# Utorrent auto start/shutdown



## freaksavior (Sep 1, 2009)

is there a program that can auto start utorrent or a torrent program at a certain time, then close it at a certain time?


----------



## newtekie1 (Sep 1, 2009)

Utorrent has a built in scheduler.  It won't start the program and stop it automatically, but it will start and stop the downloading automatically, or limit the bandwidth available to utorrent at certain times.

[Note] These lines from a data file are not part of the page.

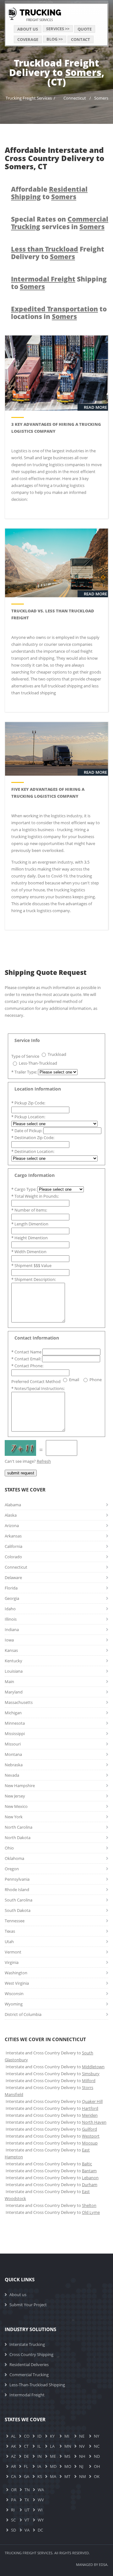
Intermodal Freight (27, 2395)
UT (27, 2510)
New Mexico (16, 1806)
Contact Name (26, 1352)
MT (67, 2476)
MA (53, 2476)
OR (14, 2489)
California (13, 1546)
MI (66, 2436)
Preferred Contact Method (36, 1381)
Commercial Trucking (29, 2374)
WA (41, 2489)
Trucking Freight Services (29, 98)
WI (40, 2510)
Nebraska (14, 1765)
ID (39, 2436)
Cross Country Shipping (31, 2354)
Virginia (12, 1962)
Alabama (13, 1505)
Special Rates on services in (59, 223)
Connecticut (74, 98)
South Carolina (18, 1900)
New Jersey (15, 1796)
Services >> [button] (57, 29)
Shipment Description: (33, 1279)
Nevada (12, 1775)
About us (17, 2294)
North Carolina (18, 1827)
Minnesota (15, 1723)
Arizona (12, 1525)
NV (82, 2446)
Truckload (57, 1054)
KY (52, 2436)
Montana (13, 1754)
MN (67, 2446)
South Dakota (17, 1910)
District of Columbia (23, 2014)
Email (74, 1379)
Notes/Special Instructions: (38, 1388)
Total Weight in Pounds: (35, 1196)
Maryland (14, 1692)
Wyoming (14, 2004)
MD (53, 2466)
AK (13, 2446)
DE (26, 2456)
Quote (85, 29)
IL (39, 2446)
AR (13, 2466)
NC (97, 2446)
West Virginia (17, 1983)
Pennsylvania (17, 1879)
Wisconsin (14, 1993)
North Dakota (17, 1837)
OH (97, 2466)
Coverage (27, 39)
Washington (16, 1973)
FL (26, 2466)
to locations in (59, 312)
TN (27, 2489)
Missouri (13, 1744)
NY (96, 2436)
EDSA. (103, 2564)
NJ (81, 2466)
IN (39, 2456)
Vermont (13, 1952)
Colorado (13, 1557)
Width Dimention (28, 1251)
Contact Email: (26, 1359)
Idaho (10, 1609)
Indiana (12, 1629)
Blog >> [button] (54, 39)
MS (67, 2456)
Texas (10, 1931)
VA (27, 2530)
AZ (13, 2456)
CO (27, 2436)
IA (39, 2466)
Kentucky (13, 1661)
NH (82, 2456)
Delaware (13, 1577)
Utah (9, 1941)
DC (40, 2530)
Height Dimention (29, 1238)
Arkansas (13, 1536)
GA (26, 2476)
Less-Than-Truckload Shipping (37, 2385)
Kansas (11, 1650)
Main (9, 1681)
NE (81, 2436)
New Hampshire (20, 1785)
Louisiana (14, 1671)
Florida (11, 1588)
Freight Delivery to (57, 253)
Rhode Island (17, 1889)
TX (26, 2500)
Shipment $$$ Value (31, 1265)
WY (41, 2520)
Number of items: (29, 1210)
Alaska (11, 1515)
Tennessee (14, 1921)
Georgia (12, 1598)
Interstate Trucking (27, 2344)
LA (52, 2446)
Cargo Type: (24, 1189)
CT (26, 2446)
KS (39, 2476)
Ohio (9, 1848)
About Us (27, 29)
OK (97, 2476)
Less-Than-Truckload (38, 1063)
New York (14, 1817)
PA (13, 2500)
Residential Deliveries (29, 2364)
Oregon (12, 1869)
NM (82, 2476)
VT (26, 2520)
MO (67, 2466)
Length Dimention (29, 1224)
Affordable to (49, 193)
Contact (80, 39)
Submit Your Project (28, 2304)
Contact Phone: (27, 1366)
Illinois (11, 1619)
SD (13, 2530)
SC (13, 2520)
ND (97, 2456)
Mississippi (15, 1733)
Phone (95, 1379)
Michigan (13, 1713)
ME (53, 2456)
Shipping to (59, 283)
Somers (101, 98)
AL (13, 2436)
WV (41, 2500)
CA (13, 2476)
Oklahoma (14, 1858)
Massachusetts (19, 1702)
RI (13, 2510)
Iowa (9, 1640)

If you need the actual program to start and stop, you can use task scheduler to start utorrent when you want, and use taskkill in a batch file to kill utorrent, then schedule the batch file using task scheduler to kill utorrent when you want.


----------



## Castiel (Sep 1, 2009)

freaksavior said:


> is there a program that can auto start utorrent or a torrent program at a certain time, then close it at a certain time?



You can create a micro?


----------



## freaksavior (Sep 1, 2009)

how do i do this?

I understand task scheduler but the other part, no idea


----------



## newtekie1 (Sep 1, 2009)

Open Notepad
Copy and paste this: taskkill /IM uTorrent.exe /F
Save the text document as whatever name you want(except taskkill), but change the txt at the end to bat.
Then when you schedule the task to shutdown utorrent, point it at the bat file you just created.

That should do it.


----------